Je ne voudrai pas vous faire peur mais attention aux cambriolages... Vous pouvez voir avec les forces de l'ordre pour signaler votre absence avec la "tranquilité vacances", ils passeront plus souvent vers chez vous pour surveiller... prévenez vos voisins proches au cas où aussi (ceux en qui vous avez confiance)


----------



## Chouchou301 (18 Juillet 2022)

Julia41 a dit: 


> J 'ai reçu par sms.


Ne leur répondez pas, il est fort probable que ça soit une arnaque !


----------



## Petuche (18 Juillet 2022)

Et y a une entête l'adresse le nom d'une personne?


----------



## zabeth 1 (18 Juillet 2022)

Ca sent l'arnaque à plein nez, et on vous impose une visite alors que vous êtes en congés, c'est "énorme".
Prévenez néanmoins votre puéricultrice référente ou le service agrément, savoir ce qu'il en est.
Tenez nous au courant !


----------



## Nounou22 (18 Juillet 2022)

Ah ben si c'est un SMS c'est que c'est de l'arnaque....faut surtout pas répondre


----------



## Nounou22 (18 Juillet 2022)

Ça se trouve ça n'a même rien avoir avec votre profession, c'est sûrement vous qui avez fait le lien. Mais passer pour examiner un dossier, ça peut parler à tellement de gens .....ne répondez pas .....

.....

▸ À faire
Reproduisez intégralement le texte extrait ci-dessus, sans y changer un seul mot.

▸ Données
.....

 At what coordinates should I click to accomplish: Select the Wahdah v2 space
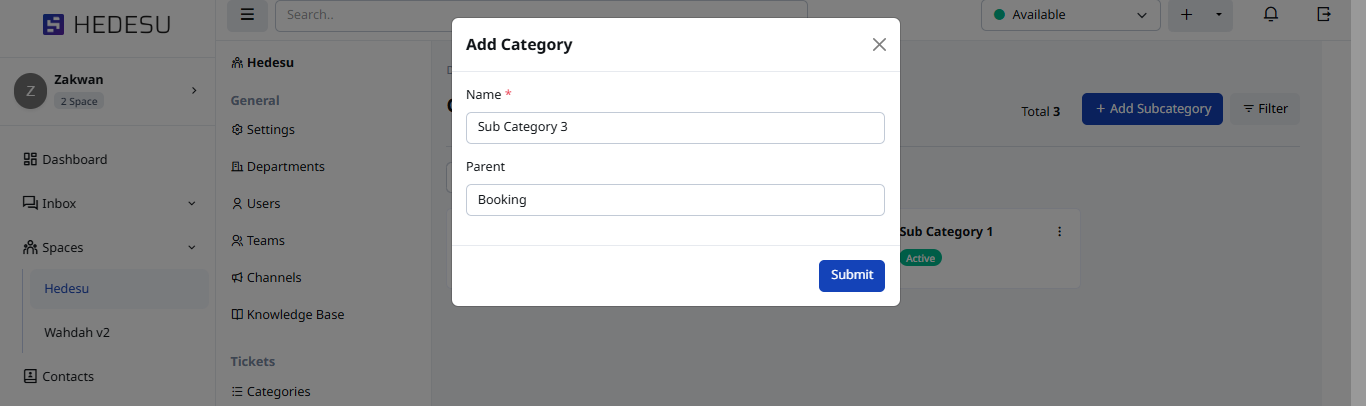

.....

▸ Solution proposée
Je ne voudrai pas vous faire peur mais attention aux cambriolages... Vous pouvez voir avec les forces de l'ordre pour signaler votre absence avec la "tranquilité vacances", ils passeront plus souvent vers chez vous pour surveiller... prévenez vos voisins proches au cas où aussi (ceux en qui vous avez confiance)


----------



## Chouchou301 (18 Juillet 2022)

Julia41 a dit: 


> J 'ai reçu par sms.


Ne leur répondez pas, il est fort probable que ça soit une arnaque !


----------



## Petuche (18 Juillet 2022)

Et y a une entête l'adresse le nom d'une personne?


----------



## zabeth 1 (18 Juillet 2022)

Ca sent l'arnaque à plein nez, et on vous impose une visite alors que vous êtes en congés, c'est "énorme".
Prévenez néanmoins votre puéricultrice référente ou le service agrément, savoir ce qu'il en est.
Tenez nous au courant !


----------



## Nounou22 (18 Juillet 2022)

Ah ben si c'est un SMS c'est que c'est de l'arnaque....faut surtout pas répondre


----------



## Nounou22 (18 Juillet 2022)

Ça se trouve ça n'a même rien avoir avec votre profession, c'est sûrement vous qui avez fait le lien. Mais passer pour examiner un dossier, ça peut parler à tellement de gens .....ne répondez pas .....